Your objective
Each entry should be returned exactly as written, with no pictures carried over.

Given entries
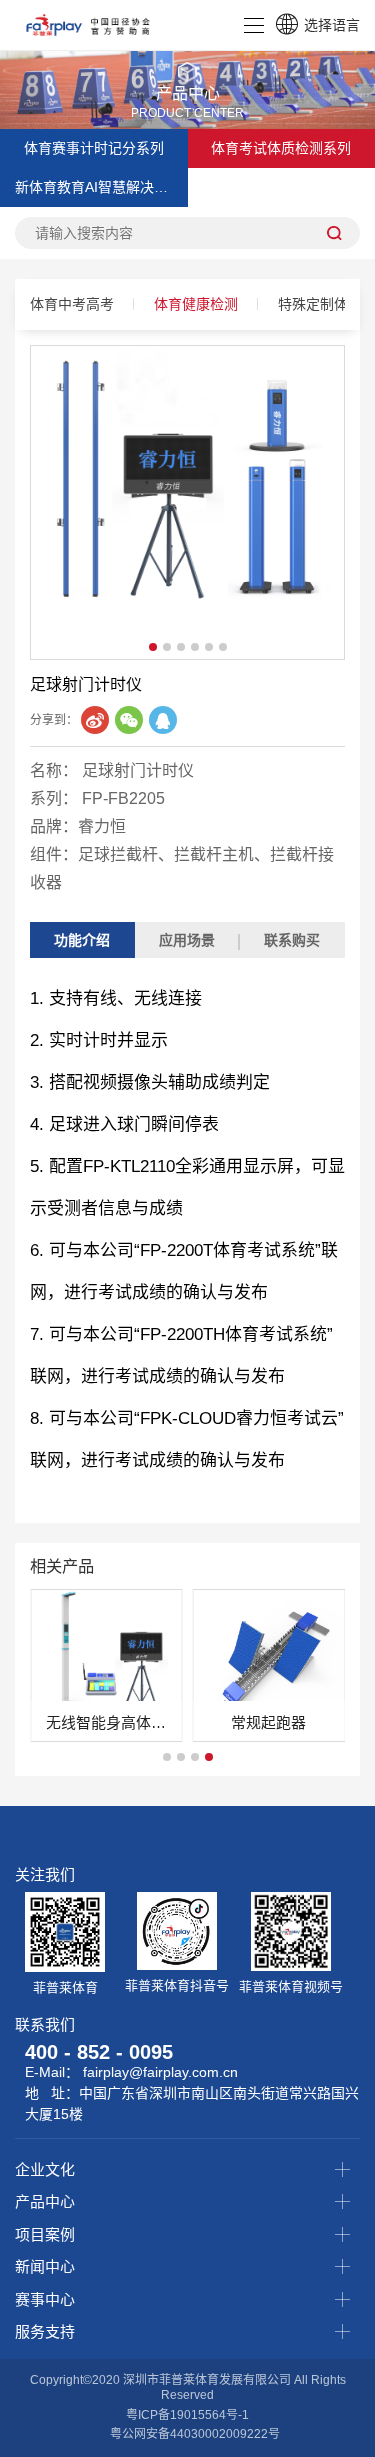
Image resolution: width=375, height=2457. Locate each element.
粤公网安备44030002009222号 (195, 2434)
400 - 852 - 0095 (99, 2052)
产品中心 (45, 2201)
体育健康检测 (196, 304)
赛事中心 (45, 2299)
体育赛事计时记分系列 (94, 148)
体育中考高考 (72, 304)
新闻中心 (45, 2266)
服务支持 (45, 2331)
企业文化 (45, 2169)
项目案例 (45, 2234)
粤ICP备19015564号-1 (187, 2415)
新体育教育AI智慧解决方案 (98, 187)
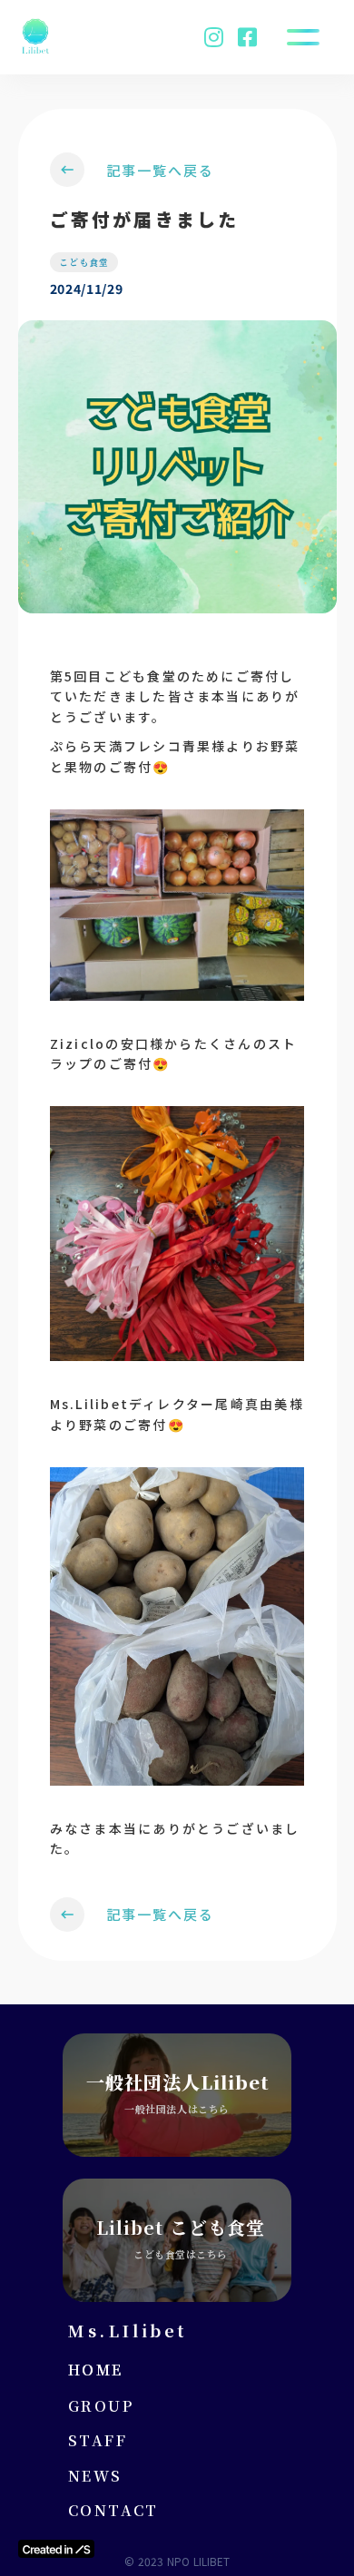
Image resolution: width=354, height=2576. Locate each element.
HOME (95, 2370)
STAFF (97, 2441)
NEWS (95, 2476)
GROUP (100, 2406)
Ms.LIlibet (127, 2330)
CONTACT (113, 2511)
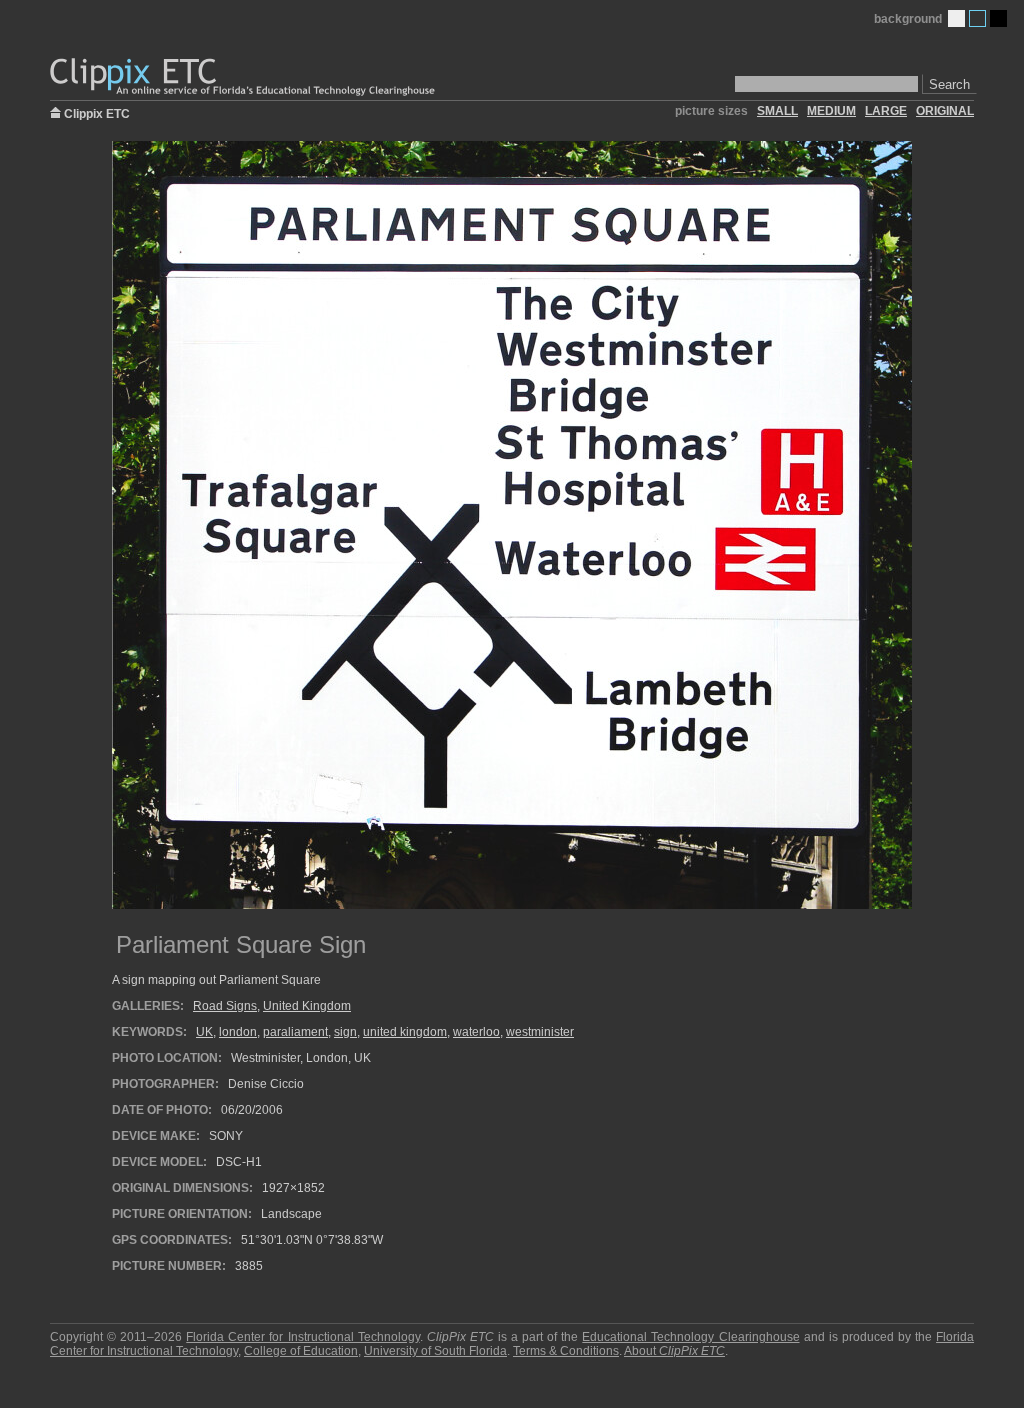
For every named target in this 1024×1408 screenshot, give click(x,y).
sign (345, 1032)
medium (831, 111)
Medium (977, 18)
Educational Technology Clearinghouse (690, 1337)
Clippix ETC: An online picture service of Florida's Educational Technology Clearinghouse (244, 77)
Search (949, 84)
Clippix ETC (97, 112)
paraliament (295, 1032)
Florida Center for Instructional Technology (302, 1337)
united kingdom (405, 1032)
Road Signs (225, 1006)
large (886, 111)
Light (956, 18)
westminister (540, 1032)
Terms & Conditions (566, 1351)
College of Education (301, 1351)
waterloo (476, 1032)
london (238, 1032)
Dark (998, 18)
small (777, 111)
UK (204, 1032)
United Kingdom (307, 1006)
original (945, 111)
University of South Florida (435, 1351)
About (674, 1351)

Written reply
Image resolution: width=375, height=2457. Locate each element.
粤公网安备44030002009222号 (195, 2434)
400 - 852 - 0095 (99, 2052)
产品中心 (45, 2201)
体育健康检测 (196, 304)
赛事中心 (45, 2299)
体育赛事计时记分系列 (94, 148)
体育中考高考 (72, 304)
新闻中心 (45, 2266)
服务支持 (45, 2331)
企业文化 (45, 2169)
项目案例 (45, 2234)
粤ICP备19015564号-1 (187, 2415)
新体育教育AI智慧解决方案 (98, 187)
Image resolution: width=354, height=2576. Locate each element.
HOME (95, 2370)
STAFF (97, 2441)
NEWS (95, 2476)
GROUP (100, 2406)
Ms.LIlibet (127, 2330)
CONTACT (113, 2511)
For every named target in this 1024×1408 screenshot, give click(x,y).
sign (345, 1032)
medium (831, 111)
Medium (977, 18)
Educational Technology Clearinghouse (690, 1337)
Clippix ETC: An online picture service of Florida's Educational Technology Clearinghouse (244, 77)
Search (949, 84)
Clippix ETC (97, 112)
paraliament (295, 1032)
Florida Center for Instructional Technology (302, 1337)
united kingdom (405, 1032)
Road Signs (225, 1006)
large (886, 111)
Light (956, 18)
westminister (540, 1032)
Terms & Conditions (566, 1351)
College of Education (301, 1351)
waterloo (476, 1032)
london (238, 1032)
Dark (998, 18)
small (777, 111)
UK (204, 1032)
United Kingdom (307, 1006)
original (945, 111)
University of South Florida (435, 1351)
About (674, 1351)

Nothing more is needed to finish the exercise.